Posted by SchoolDays Newshound on 31/01/2013. Tags: Education And Politics Teachers News Parenting

text re imageNew national Guidelines on promoting positive mental health and suicide prevention in post-primary schools published.

“Well-Being in Post-Primary Schools” important tool for schools

The Minister for Education and Skills, the Minister of State for Disability, Older People, Equality & Mental Health and the Director of the National Office of Suicide Prevention launched new guidelines for mental health and suicide prevention for post-primary schools today (31st January).

The Guidelines provide a framework, with information for schools and agencies supporting schools, on how to address issues of mental health promotion and suicide prevention. The Guidelines are for all members of the school community, boards of management and in-school management teams who play a central leadership role in mental health promotion. They will also be useful for the statutory and non-statutory partners, parents, parents’ associations, students, student councils, health and other personnel who are seeking an understanding of how to best work in and with schools.

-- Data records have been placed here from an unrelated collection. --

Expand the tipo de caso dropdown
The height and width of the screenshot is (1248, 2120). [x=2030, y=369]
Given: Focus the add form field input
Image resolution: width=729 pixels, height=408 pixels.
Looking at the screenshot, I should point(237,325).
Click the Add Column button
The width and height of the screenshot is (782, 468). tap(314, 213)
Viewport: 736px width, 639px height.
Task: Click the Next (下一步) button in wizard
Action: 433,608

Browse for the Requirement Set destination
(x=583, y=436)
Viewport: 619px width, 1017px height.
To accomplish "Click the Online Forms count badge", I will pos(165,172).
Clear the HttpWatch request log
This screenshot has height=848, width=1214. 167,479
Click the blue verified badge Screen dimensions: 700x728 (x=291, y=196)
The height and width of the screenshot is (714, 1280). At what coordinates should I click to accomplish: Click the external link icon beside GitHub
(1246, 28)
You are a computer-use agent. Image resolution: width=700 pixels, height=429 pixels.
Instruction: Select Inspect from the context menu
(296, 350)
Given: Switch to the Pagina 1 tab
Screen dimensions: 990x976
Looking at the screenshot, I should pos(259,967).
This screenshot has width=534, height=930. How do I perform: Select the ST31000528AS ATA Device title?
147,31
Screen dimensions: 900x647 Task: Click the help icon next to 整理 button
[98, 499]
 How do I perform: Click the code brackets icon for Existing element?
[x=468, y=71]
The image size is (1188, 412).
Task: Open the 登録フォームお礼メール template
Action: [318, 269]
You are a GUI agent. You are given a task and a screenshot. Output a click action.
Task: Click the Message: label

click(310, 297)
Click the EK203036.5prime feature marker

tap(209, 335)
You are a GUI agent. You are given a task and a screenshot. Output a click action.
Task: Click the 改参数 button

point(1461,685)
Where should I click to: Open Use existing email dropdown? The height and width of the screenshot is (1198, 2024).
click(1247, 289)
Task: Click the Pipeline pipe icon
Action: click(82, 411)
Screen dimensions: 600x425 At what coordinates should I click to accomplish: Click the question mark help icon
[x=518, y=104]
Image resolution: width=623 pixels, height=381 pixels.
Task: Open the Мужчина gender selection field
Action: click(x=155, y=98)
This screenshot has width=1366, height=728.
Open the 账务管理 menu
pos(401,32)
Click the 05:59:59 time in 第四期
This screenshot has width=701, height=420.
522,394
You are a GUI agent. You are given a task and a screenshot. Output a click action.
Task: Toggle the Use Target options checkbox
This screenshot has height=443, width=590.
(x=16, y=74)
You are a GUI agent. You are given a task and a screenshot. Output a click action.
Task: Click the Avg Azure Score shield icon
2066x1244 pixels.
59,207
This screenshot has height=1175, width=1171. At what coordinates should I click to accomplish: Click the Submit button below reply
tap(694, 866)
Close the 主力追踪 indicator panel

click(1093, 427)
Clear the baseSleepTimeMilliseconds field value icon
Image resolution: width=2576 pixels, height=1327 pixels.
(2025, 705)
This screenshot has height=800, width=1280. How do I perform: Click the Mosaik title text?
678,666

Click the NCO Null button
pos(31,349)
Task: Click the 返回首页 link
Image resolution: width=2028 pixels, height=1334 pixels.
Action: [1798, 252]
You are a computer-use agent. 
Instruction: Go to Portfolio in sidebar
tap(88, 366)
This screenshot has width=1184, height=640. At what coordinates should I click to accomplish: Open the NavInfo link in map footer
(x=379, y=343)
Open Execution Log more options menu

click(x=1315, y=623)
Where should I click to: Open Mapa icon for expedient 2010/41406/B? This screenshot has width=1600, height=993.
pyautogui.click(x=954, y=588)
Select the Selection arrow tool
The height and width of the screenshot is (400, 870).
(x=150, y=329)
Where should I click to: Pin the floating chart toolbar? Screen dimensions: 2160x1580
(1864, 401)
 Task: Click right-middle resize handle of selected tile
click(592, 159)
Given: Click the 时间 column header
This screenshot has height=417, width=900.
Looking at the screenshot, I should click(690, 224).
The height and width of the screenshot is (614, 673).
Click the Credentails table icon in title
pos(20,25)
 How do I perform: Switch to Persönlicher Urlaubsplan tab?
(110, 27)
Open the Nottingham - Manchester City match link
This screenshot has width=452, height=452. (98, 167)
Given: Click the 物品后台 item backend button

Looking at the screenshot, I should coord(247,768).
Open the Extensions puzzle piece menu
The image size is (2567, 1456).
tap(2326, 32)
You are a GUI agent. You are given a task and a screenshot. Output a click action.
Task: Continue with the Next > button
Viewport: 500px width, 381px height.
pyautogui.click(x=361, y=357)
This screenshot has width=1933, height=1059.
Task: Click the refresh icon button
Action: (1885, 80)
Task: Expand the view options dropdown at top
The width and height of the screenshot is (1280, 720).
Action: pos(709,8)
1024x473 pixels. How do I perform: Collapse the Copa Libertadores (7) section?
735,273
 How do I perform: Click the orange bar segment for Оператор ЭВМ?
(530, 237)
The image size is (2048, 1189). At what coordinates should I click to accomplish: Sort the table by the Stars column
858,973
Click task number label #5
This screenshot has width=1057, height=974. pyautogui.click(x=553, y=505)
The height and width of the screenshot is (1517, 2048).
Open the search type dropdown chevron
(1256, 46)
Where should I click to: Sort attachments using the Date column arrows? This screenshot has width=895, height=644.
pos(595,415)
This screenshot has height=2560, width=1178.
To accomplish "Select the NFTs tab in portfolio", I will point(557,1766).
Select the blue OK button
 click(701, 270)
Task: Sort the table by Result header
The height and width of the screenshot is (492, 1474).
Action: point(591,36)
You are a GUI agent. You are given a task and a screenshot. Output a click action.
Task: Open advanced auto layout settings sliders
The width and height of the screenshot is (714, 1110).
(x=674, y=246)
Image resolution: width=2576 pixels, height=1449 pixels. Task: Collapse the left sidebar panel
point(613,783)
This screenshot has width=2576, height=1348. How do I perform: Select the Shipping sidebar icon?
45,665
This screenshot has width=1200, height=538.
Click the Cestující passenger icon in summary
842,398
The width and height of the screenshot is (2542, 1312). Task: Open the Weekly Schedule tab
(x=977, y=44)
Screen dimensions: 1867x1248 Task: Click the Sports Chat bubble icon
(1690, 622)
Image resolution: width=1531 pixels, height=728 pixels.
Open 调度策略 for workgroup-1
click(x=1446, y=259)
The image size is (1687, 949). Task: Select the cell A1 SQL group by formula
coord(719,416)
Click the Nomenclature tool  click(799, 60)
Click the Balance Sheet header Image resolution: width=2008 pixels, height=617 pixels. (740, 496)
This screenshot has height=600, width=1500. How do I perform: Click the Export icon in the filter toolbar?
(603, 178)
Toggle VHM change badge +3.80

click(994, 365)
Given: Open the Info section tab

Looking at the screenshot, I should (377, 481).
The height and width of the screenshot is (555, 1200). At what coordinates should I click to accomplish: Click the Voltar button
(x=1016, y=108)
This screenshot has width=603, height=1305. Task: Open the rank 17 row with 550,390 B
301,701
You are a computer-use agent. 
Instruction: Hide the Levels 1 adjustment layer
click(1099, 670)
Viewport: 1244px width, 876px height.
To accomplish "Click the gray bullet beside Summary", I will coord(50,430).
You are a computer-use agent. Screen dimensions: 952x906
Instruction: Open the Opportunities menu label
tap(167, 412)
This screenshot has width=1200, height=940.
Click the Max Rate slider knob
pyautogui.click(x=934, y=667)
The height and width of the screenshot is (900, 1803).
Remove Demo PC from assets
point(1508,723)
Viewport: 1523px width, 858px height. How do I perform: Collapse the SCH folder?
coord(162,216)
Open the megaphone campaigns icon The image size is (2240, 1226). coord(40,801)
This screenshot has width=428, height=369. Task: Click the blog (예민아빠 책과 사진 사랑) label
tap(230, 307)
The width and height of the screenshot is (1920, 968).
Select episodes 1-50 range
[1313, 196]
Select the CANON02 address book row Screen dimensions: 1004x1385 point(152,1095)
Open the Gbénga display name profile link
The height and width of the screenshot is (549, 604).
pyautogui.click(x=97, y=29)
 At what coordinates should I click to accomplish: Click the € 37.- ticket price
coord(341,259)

The Guidelines are divided into three main sections:

School Support for ALL provides a whole-school approach to mental health and suicide prevention.

School Support for Some specifically focuses on the early identification of a small number of young people or groups who are at risk of developing unhealthy patterns of behaviour or who are already showing early signs of mental health difficulties.

School Support for A Few outlines how schools can support young people with more complex or enduring needs relating to their mental and emotional well-being.
Schools are in a unique position to identify and support those who are experiencing distress and to provide an environment which encourages young people to bring to attention any incidents or issues of concern.
It is important to recognise that mental health and well-being are not the sole responsibility of schools. Parents and the wider school community also have complementary roles, each supporting the other.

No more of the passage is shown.